If you have any more info on the exact numbers on import times, i'd be very curious. We might also have some numbers from PyPy - need to check.

I am also available on holger.krekel at gmail com. You are also very welcome to post to pypy-dev (http://codespeak.net/mailman/listinfo/pypy-dev)

cheers,
holger

holger krekel said...

anoymous: pypy does not have qt4 bindings yet.

paddy318: thanks! i'll check this out once i get firefox upgrade on the ubuntu machine i am currently using. (why are we in 2009 still having this concept of "installing" apps/plugins, let alone finding a matching one?)

Anonymous said...

I was referring to this:
"In the morning i also had some good talk with Stefan Seefeld about Boost Python and the new QT4 bindings."
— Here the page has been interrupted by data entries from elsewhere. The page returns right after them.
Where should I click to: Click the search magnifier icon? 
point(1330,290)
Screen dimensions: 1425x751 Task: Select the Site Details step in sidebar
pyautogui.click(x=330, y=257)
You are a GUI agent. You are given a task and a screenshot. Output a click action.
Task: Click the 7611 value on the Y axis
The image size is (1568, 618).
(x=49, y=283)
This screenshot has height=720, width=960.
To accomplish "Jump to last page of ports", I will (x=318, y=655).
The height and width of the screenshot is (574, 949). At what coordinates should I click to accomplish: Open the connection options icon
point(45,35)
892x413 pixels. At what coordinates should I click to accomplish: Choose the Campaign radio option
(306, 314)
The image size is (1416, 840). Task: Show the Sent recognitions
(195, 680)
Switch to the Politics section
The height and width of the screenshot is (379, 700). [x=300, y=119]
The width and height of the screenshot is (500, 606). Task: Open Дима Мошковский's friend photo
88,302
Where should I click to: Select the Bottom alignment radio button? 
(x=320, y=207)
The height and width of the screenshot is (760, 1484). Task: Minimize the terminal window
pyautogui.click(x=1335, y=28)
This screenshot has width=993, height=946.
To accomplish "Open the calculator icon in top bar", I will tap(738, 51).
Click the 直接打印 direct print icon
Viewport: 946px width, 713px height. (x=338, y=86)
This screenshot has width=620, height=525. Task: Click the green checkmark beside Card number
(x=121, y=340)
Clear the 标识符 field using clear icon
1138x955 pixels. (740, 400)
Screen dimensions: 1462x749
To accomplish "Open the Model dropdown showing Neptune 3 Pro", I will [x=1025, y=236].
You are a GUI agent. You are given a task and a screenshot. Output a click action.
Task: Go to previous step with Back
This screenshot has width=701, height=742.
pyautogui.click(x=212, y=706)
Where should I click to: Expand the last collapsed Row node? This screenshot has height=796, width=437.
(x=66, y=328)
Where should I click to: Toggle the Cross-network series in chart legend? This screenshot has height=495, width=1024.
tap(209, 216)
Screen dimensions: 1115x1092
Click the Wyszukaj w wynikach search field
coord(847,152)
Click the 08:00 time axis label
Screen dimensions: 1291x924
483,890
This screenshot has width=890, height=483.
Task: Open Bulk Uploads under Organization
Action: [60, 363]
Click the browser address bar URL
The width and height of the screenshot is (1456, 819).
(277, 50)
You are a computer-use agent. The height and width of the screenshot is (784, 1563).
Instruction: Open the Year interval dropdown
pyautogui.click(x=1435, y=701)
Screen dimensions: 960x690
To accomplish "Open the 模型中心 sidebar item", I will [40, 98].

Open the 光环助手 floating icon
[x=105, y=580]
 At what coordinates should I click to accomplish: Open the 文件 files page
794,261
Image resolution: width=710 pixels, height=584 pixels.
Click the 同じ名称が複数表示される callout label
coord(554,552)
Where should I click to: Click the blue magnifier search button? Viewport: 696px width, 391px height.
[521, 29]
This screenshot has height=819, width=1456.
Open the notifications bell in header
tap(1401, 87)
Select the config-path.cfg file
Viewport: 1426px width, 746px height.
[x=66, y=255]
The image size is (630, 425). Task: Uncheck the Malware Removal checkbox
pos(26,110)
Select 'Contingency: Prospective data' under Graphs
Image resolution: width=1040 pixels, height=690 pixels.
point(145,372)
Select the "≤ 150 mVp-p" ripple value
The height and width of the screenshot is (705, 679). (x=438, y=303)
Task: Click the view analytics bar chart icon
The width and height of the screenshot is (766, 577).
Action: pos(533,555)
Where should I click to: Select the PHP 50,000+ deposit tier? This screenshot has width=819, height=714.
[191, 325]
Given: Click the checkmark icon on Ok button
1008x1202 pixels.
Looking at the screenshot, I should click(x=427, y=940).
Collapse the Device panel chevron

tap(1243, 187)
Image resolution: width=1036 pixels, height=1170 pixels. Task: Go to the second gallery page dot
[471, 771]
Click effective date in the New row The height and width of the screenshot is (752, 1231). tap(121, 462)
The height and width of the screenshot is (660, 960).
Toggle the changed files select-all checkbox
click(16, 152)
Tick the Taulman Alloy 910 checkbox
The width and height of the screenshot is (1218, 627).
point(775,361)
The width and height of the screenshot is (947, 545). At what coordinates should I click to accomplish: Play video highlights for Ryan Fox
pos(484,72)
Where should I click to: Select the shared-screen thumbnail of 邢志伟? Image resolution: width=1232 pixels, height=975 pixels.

From that it sounds like there are new Qt4 bindings for CPython somewhere, using Boost. I have tried searching, but was not able to find anything.

holger krekel said...

Anonymous, i also only found the 2005 announcement. I mailed Stefan to find out some more. Maybe it's just existing in some developers repository as of yet. I'll let you know if i find out something more actual.

holger krekel said...

Anonymous: ok, seems like recent bindings use SIP, see http://www.riverbankcomputing.co.uk/software/pyqt/download

not sure about the status of boost cpython based qt bindings.
holger

arman said...

I wonder if an unexec like functionality can be developed by developing a mechanism for pickling the current interpreter state (e.g. loaded modules).